It is this ease of communication that is the problem in project management. When we receive "important" information we want to pass it on quickly so we fill the "to" box with as many addresses as we think need to receive it. Then we worry that maybe others need to know we have sent it, and others might want to know too, so we fill the "cc" box with more and then we click send - job done!
So lets say we have now messages to 20 people. To some receivers the information is of no immediate interest so it gets filed or perhaps more accurately it gets left in the inbox and forgotten about. How many times have you had the conversation where you tell someone that you emailed them on such and such a date and they swear blind that you haven't until they find your email...... Not such a good communication tool.

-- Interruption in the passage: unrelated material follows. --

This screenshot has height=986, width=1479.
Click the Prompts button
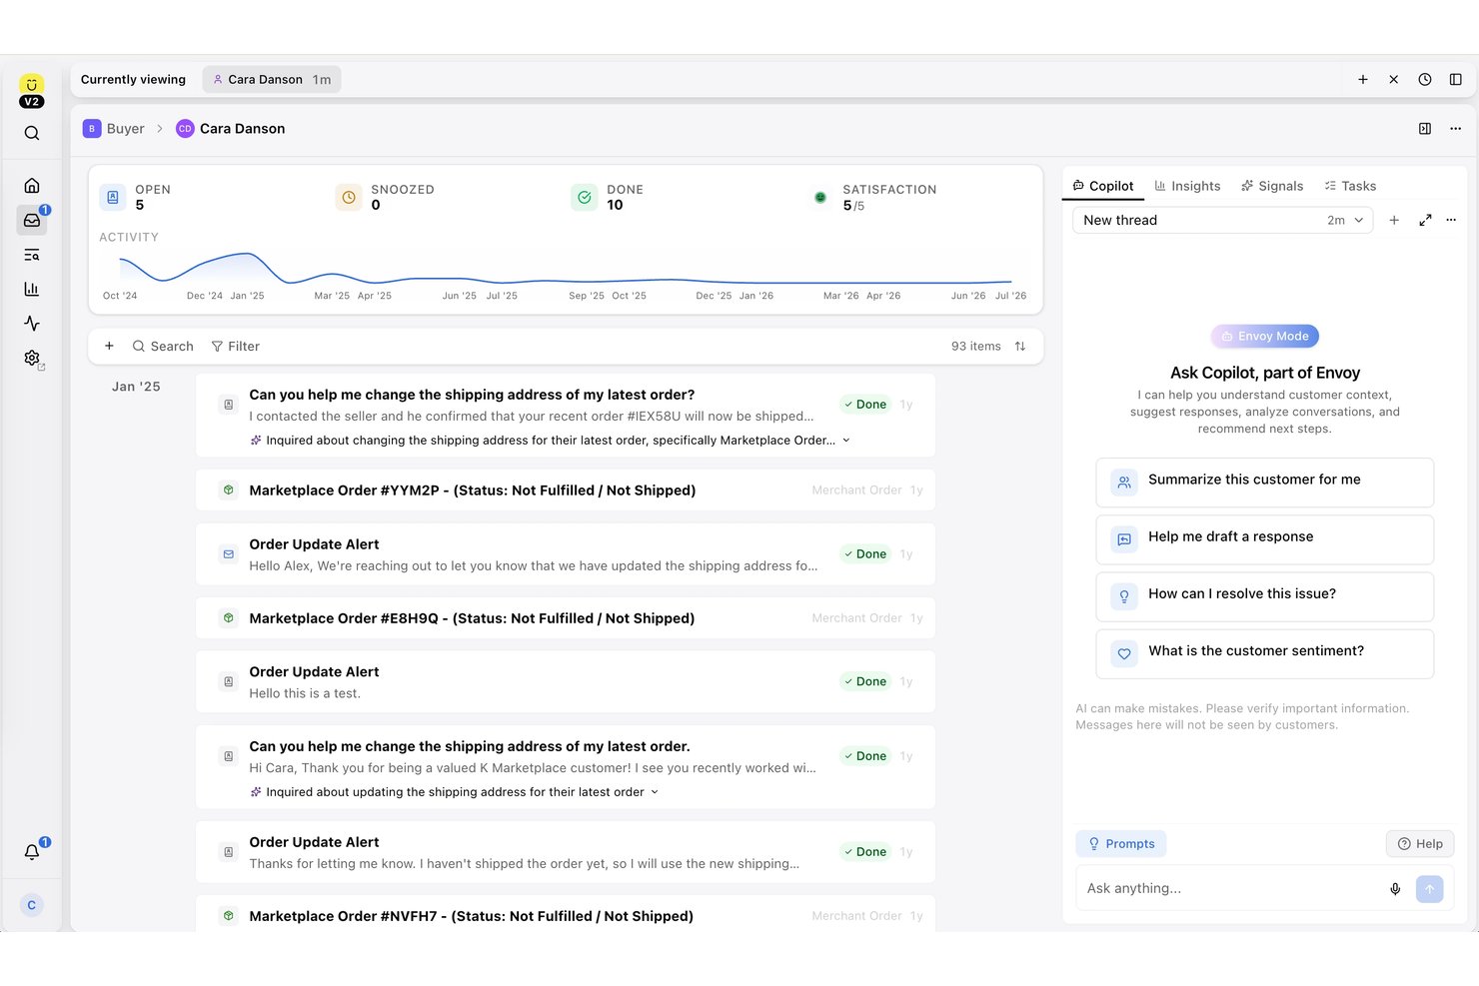pos(1121,844)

To others it is perhaps of more immediate interest or even importance, but as you copied the whole email which might itself be formed of a chain of replies they miss the actual important bit of information that was in a reply maybe 5 emails down. But surely everyone reads email, spots the item of importance and carries out the necessary action? They might if your email was not one of many all clamouring for attention. We suffer from email overload and to cope with email many read it quickly or leave it to read it later....later.....later. So in fact your important information has not even been read or perhaps only skimmed, yet design may be going on to which it has relevance resulting in rework when it catches up.

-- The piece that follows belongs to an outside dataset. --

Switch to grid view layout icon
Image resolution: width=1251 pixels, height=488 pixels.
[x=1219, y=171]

Email has become a monster. It eats time that could be better spent. Staff spend a significant amount of time each day trying to keep on top of email and in some cases failing. More time is spent looking for emails later when the "did you get..." conversation happens followed by other work being put aside to then deal with it. A succession of contradictory emails can send teams in one direction and then another. A surge of activity at the expense of something else occurs then it is back to the first plan.

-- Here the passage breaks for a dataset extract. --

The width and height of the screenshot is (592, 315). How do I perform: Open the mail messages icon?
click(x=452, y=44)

How do we solve the problem? You can apply 5S:
Sift - Only send onward what is important and not the whole email chain so it is clear what the content is and what action is required. Avoid "Reply All"
Sort - Decide who really needs the information and send only to them
Set in Order - Structure the filing of emails to avoid creating a morass of email, particularly in the inbox. Use a priority system for action.
Standardise - Get everyone to use the same rules
Sustain - Keep doing it
Fundementally, recognise that in Lean terms email is a push media and that it can create a wave of tasks or work in progress that is counter to flow, especially if it is unstructured, unprioritised and untargeted. Use of systems like Sharepoint or Business Collaborator to create information "pools" from which teams can pull information when needed may be preferable to email.